O Grande Circo Místico (Negro Refletor, Flores de Organdi)

Não sei se é saudosismo de minha parte, mas desde os primeiros dos meus quarenta e quatro anos imagino que o circo dos britânicos do início do século XX possui um encanto muito distinto dos circos de hoje em dia. Um encanto intenso, místico, profundo, que consegue mesclar um quê de infantilidade com um pavor indescritível no qual as maquiagens dos palhaços tornam-se máscaras disformes apavorantes e poéticas ao mesmo tempo. Uma impressão dúbia, multifacetada, na qual as piadas dos clowns são cômicas e tétricas, e os cavalos que trotam elegantemente ao som da valsa parecem flutuar em um sonho absurdo.

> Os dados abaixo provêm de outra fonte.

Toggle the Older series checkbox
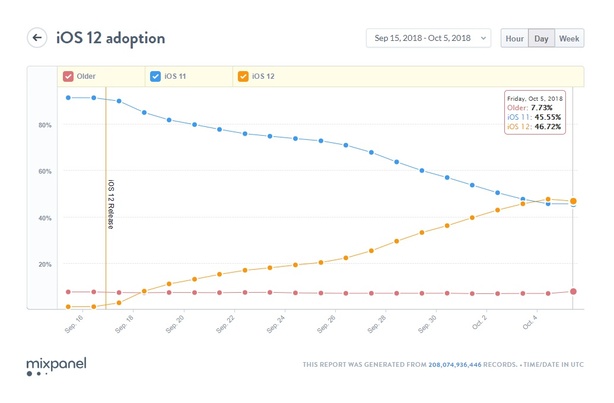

Quando qualquer circo chega à cidade, não me interesso de imediato. Mas em meu íntimo, sinto uma agitação ao ver os panfletos que anunciam os trapezistas, equilibristas e demais atrações do espetáculo. Talvez porque estes panfletos sejam semelhantes aos do início do século, ou por que eu saiba que foi de um panfleto desses que surgiu uma das músicas que marcaram minha infância e juventude – Being For The Benefit Of Mr. Kite!, dos Beatles.¹

Nunca tive o sonho, a ambição - ou seria pretensão? - de me sentir como um britânico médio assistindo a esse espetáculo surrealista. O que eu sempre quis foi assistir a este espetáculo sendo eu mesmo – brasileiro, desquitado, de classe média, morando sozinho com um cachorro e um peito cheio de lembranças felizes e tristes. O que eu queria era ver esse espetáculo em português, sonhar na minha língua. E enquanto refletia sobre o assunto, peguei-me mesclando essa admiração com minha outra paixão: a música.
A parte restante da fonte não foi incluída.